Jeroen van Veen is our Operations Manager down under in Australia. We chatted to him to dig a little deeper into the work he does over there for Land Life, how he sees the future of Land Life’s presence and why it is pivotal that we act now in restoring Australian land.
Hi Jeroen, can you tell us a little bit about yourself?
My name is Jeroen, I’m the representative of Land Life in Australia and I am in charge of making sure projects get started and come to completion, planting lots of trees, reconnecting the landscape and restoring the biodiversity values in Australia
What is Land Life doing in Australia?
Land Life is working with local partners to gain access to degraded land, so that we can put the native bush back in. Land Life invests in reforestation projects, bringing in science and technology to our plantings, and our local partners implement the projects. Our local partners are very experienced in this, so we are not going in with a European perspective, but using local knowledge to navigate how we restore. We support our local partners in putting the trees back in the ground and restoring the land so the native species can thrive and move between the different areas of landscape and cope with the onslaught of climate change.

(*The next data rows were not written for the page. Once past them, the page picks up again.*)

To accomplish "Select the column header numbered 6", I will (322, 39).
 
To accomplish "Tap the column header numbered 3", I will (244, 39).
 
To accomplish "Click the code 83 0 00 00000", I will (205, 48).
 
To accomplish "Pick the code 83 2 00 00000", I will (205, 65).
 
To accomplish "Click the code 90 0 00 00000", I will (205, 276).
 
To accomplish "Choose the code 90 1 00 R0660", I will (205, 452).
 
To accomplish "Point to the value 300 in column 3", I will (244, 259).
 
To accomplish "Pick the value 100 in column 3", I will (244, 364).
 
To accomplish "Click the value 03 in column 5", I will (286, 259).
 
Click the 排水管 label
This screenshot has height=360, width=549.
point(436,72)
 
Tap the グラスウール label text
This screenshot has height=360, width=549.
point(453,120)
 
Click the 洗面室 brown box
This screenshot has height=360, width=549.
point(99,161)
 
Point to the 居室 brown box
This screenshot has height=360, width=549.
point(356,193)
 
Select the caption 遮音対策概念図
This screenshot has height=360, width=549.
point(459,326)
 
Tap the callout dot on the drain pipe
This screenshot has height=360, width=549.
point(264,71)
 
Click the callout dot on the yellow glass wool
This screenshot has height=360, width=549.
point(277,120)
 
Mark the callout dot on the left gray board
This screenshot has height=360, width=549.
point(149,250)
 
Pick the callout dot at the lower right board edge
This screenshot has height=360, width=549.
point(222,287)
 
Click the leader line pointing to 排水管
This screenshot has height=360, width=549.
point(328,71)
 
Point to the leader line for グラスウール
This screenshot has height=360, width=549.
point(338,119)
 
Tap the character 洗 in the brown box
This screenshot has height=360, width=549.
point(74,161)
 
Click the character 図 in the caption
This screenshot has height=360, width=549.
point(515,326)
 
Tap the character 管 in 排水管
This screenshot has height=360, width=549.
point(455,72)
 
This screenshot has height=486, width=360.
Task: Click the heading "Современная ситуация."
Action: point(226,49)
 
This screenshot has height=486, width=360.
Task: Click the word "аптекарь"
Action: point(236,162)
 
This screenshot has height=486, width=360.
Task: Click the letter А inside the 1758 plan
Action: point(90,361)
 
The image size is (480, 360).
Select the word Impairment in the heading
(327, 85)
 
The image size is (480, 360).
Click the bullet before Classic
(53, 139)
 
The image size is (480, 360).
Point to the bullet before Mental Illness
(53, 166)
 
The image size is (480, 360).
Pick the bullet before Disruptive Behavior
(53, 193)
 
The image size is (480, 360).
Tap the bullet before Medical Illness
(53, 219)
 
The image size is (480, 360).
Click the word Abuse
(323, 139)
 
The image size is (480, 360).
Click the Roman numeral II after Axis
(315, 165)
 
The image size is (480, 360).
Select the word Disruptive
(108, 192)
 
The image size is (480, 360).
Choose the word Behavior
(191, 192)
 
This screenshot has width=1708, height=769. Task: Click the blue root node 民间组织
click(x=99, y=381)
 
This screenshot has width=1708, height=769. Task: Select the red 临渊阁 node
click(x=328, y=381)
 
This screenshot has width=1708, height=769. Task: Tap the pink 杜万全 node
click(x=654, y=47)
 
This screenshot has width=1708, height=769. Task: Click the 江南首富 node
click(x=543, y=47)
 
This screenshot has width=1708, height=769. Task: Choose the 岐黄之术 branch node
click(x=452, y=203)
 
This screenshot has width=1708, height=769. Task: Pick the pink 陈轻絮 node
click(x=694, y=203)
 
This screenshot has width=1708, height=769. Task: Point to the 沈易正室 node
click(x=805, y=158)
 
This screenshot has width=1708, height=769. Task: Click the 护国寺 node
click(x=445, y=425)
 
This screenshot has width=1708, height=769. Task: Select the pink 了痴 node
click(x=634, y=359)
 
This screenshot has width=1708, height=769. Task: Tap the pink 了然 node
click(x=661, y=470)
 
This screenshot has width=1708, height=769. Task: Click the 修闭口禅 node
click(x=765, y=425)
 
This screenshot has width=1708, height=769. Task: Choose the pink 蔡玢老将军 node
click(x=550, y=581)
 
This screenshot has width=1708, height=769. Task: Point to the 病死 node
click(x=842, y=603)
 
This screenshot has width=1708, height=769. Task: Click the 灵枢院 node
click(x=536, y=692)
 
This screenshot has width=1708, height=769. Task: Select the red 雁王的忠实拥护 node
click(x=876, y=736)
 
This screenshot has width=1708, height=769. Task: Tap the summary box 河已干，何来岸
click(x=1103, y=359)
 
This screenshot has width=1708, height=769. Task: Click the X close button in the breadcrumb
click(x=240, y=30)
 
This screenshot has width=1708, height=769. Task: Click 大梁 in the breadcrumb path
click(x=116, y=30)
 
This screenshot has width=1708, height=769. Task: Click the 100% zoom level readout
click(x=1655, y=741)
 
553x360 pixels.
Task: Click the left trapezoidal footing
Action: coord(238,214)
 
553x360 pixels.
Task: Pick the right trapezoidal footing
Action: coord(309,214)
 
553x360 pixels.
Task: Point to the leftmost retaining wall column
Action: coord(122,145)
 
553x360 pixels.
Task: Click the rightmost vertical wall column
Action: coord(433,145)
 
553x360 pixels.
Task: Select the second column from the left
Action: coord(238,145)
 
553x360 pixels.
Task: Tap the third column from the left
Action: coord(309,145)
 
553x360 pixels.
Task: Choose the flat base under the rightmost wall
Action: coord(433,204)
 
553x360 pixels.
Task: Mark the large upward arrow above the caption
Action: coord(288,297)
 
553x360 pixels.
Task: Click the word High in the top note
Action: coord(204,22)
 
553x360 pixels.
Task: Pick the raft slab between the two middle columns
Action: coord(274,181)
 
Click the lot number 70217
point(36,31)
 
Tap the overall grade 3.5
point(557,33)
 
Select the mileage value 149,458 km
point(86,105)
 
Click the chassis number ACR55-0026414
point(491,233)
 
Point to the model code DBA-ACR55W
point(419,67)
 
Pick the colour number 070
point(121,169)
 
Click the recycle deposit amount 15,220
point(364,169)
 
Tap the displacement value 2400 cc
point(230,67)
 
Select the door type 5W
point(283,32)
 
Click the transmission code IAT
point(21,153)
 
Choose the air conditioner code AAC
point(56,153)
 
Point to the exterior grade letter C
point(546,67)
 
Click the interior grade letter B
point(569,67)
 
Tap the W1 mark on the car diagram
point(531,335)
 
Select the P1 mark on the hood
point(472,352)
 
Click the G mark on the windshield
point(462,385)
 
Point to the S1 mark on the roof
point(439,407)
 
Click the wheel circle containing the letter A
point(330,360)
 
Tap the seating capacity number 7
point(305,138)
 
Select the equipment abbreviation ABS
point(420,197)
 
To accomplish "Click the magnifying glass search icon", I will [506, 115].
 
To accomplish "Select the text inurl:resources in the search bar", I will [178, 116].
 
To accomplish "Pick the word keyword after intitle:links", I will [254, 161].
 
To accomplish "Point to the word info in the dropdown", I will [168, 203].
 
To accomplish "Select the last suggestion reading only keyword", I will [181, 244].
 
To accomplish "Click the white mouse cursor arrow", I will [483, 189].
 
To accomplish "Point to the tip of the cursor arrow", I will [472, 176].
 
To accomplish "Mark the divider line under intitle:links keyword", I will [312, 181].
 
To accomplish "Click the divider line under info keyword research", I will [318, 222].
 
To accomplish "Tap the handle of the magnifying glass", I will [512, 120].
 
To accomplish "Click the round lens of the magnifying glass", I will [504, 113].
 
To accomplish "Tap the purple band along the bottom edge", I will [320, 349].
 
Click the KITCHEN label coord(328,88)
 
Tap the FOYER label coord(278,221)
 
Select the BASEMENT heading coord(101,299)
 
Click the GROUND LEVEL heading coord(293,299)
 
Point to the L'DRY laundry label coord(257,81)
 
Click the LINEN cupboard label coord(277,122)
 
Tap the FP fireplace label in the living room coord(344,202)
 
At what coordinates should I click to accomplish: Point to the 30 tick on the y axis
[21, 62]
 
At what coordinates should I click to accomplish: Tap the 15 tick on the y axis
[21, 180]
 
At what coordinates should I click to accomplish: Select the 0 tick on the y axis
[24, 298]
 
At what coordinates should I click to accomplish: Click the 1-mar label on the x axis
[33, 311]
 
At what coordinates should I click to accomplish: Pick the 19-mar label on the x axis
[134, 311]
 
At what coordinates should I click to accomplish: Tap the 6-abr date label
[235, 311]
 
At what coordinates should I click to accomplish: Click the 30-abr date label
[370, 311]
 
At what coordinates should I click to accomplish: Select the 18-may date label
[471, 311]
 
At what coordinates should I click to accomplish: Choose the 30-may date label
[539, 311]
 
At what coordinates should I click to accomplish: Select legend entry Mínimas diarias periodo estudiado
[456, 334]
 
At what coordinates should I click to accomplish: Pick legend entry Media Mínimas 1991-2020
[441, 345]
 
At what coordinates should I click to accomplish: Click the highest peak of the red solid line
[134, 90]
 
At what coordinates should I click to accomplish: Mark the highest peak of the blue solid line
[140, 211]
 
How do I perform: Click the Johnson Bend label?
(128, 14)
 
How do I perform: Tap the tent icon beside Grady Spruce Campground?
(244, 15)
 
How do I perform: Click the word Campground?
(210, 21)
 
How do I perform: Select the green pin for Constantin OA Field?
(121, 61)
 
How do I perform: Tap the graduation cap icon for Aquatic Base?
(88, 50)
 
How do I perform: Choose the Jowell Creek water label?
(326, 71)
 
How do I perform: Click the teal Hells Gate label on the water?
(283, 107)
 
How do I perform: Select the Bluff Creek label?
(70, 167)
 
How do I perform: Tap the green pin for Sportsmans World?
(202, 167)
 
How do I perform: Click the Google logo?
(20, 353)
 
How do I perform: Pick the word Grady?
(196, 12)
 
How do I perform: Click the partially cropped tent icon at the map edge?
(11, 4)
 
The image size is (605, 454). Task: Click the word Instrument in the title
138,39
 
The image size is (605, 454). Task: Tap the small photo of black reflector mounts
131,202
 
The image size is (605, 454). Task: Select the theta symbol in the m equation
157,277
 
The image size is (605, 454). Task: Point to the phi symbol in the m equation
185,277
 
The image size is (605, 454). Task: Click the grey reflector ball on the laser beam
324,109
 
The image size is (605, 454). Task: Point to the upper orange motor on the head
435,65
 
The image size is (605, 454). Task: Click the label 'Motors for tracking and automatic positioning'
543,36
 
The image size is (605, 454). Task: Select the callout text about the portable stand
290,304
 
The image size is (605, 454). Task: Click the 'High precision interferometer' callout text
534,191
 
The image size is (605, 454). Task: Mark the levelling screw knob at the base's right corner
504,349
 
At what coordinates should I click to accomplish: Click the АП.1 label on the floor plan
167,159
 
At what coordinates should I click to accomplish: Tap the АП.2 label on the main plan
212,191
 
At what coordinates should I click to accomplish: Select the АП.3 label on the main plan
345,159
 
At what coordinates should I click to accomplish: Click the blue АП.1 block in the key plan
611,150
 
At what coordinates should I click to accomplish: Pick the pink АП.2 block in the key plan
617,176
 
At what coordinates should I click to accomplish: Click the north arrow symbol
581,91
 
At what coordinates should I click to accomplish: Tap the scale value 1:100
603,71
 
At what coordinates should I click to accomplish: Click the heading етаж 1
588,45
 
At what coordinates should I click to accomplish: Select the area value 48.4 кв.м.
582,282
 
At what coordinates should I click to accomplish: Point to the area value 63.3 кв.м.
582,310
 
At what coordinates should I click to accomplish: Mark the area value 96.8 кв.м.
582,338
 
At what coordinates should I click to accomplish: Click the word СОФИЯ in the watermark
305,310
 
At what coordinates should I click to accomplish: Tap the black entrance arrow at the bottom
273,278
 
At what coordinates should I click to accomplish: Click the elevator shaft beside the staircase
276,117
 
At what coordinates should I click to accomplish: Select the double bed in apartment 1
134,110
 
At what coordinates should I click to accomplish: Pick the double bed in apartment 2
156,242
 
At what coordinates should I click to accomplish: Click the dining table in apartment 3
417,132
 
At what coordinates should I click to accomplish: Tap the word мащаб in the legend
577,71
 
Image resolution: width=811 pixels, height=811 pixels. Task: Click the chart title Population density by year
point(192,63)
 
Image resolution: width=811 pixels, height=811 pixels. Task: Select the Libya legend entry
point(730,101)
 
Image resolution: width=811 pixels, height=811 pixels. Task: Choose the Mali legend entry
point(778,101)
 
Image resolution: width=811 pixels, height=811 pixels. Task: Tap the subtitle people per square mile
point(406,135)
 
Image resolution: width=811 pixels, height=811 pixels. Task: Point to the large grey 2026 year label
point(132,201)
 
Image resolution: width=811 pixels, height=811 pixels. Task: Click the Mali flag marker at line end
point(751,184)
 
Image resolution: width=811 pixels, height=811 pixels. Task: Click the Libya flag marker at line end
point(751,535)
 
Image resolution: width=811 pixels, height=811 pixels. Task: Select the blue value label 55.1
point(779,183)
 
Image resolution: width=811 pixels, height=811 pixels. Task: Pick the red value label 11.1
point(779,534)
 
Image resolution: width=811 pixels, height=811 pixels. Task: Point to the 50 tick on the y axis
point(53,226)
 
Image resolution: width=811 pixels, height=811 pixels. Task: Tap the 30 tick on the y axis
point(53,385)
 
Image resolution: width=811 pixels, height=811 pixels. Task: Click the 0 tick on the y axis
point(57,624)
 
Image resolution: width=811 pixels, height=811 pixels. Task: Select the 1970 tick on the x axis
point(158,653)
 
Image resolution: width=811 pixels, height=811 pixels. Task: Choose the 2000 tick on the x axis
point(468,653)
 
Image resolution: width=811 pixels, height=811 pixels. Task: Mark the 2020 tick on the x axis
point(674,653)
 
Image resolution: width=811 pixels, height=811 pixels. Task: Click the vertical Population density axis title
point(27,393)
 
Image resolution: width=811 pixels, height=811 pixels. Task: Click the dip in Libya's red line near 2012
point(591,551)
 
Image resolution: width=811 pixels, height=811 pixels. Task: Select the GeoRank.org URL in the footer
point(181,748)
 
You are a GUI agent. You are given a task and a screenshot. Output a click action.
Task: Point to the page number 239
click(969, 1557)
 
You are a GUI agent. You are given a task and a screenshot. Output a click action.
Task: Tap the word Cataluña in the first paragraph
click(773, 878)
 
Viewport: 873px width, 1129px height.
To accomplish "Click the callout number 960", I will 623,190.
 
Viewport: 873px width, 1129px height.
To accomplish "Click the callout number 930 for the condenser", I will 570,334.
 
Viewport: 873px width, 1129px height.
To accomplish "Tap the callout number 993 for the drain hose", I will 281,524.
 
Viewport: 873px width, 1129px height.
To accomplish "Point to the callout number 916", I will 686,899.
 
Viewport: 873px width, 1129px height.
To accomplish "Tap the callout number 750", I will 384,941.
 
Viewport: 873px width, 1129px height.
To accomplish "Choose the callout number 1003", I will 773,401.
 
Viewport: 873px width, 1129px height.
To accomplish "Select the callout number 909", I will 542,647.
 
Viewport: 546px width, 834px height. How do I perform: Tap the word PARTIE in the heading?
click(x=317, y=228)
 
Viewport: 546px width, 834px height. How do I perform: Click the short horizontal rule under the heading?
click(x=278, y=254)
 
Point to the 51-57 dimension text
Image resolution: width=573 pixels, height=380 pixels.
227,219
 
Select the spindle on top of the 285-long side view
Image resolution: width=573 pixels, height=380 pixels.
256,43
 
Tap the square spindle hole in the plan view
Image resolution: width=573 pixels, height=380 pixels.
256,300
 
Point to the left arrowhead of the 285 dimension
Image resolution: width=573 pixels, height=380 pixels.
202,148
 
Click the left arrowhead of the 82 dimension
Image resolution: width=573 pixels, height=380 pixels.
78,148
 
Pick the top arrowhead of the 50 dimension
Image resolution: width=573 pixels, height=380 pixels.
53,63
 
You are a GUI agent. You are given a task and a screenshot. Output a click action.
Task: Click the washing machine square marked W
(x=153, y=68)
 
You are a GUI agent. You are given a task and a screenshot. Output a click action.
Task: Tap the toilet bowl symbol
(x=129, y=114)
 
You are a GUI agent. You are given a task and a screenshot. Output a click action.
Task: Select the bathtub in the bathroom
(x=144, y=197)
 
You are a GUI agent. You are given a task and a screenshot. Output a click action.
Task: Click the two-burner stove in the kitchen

What impact have our projects in Australia had so far?
We’ve done five projects so far, one smaller, a 50-hectare project to test the water. That’s going really well. Bush Heritage Australia has bought that land to include in their national reserve system to protect it fully. Native bush is growing back and already I have seen some reptiles and birds that weren’t there before, so already the positive impact on the ecosystem restoration is visible.
In the second project, Morrl Morrl, we increased a public land reserve by about two-thirds. We did this in collaboration with the local rangers in Victoria. The impact we are getting there is that that block of land was leaking a lot of soil into the river systems. Our trees are holding that soil together better already. The erosion of this land has slowed, the sedimentation that comes off that property has decreased significantly and the health of the river has improved somewhat. We’ve already seen quite a number of bird species using that patch of restored vegetation and it is producing nectar already, so the first signs that it functioning as an ecosystem are there.
Last year we planted out the largest project that we have done so far, Moolangundi in New South Wales, where we have planted 600 hectares of vegetation type that is threatened at a national level; the inland slope grassy woodland type of vegetation. We planted lots of trees, 90 % of which involved putting seed in the ground and the other 10% was planting young trees. These have a listing at the federal level including Grey Box Eucalypt, Yellow Box Eucalypt, Blakeley’s Red Gum and White Box Eucalypt. Among other species, we plant a lot of eucalyptus-type trees. Putting 600 hectares of that back is just fantastic and it has been noticed by our colleagues at other environmental organizations in Australia. We are making a local impact ecologically but also an impact on the environmental community in Australia so doors are opening up for us to do more of this work.
What are the biggest risks and challenges for Land Life reforestation projects in Australia for 2022?
Well, so far we have only really worked in Victoria and New South Wales. Obviously, there are all these other states that we can expand into; Queensland, Western Australia and Tasmania would be the main ones we would like to do projects in. Also, New Zealand has lots of land that need restoration. We haven’t actually yet worked on Aboriginal-controlled land and there are lots of lands that have come under indigenous control where there are restoration needs. So there are a lot of opportunities and lots of land that we can help to restore in both Australia and New Zealand. The need is there, the opportunities are there, and we definitely want projects in all the states I just mentioned, so we are working on new partnerships and looking for new partners in those areas. We like to see increases and upscaling on all fronts and the great thing about this is that the forest type in Australia are all hardwood forests, so they are incredibly carbon-dense systems. We not only score incredible gains at the biodiversity level but also will see a huge impact on the overall CO2 levels in the atmosphere. Every forest we plant is a carbon sink.
Why is it urgent to reforest Australia now?
The impacts of climate change are happening now, the biodiversity levels are declining and it is urgent that we intervene now. If we don’t, we are going to see species that are unique to the world disappear. Australia’s biodiversity is mainly endemic, meaning it exists only in Australia. Some 8-10% of all plants and animals in the world exist only on this continent. That means if species are lost in Australia, then they are extinct globally. Humanity needs to look after biodiversity values worldwide and this important worldwide move will be greatly assisted by looking after Australia. For all of us that is significant, not only for Australia. That’s why we need to work now and why Land Life is planting more hectares and more trees every year.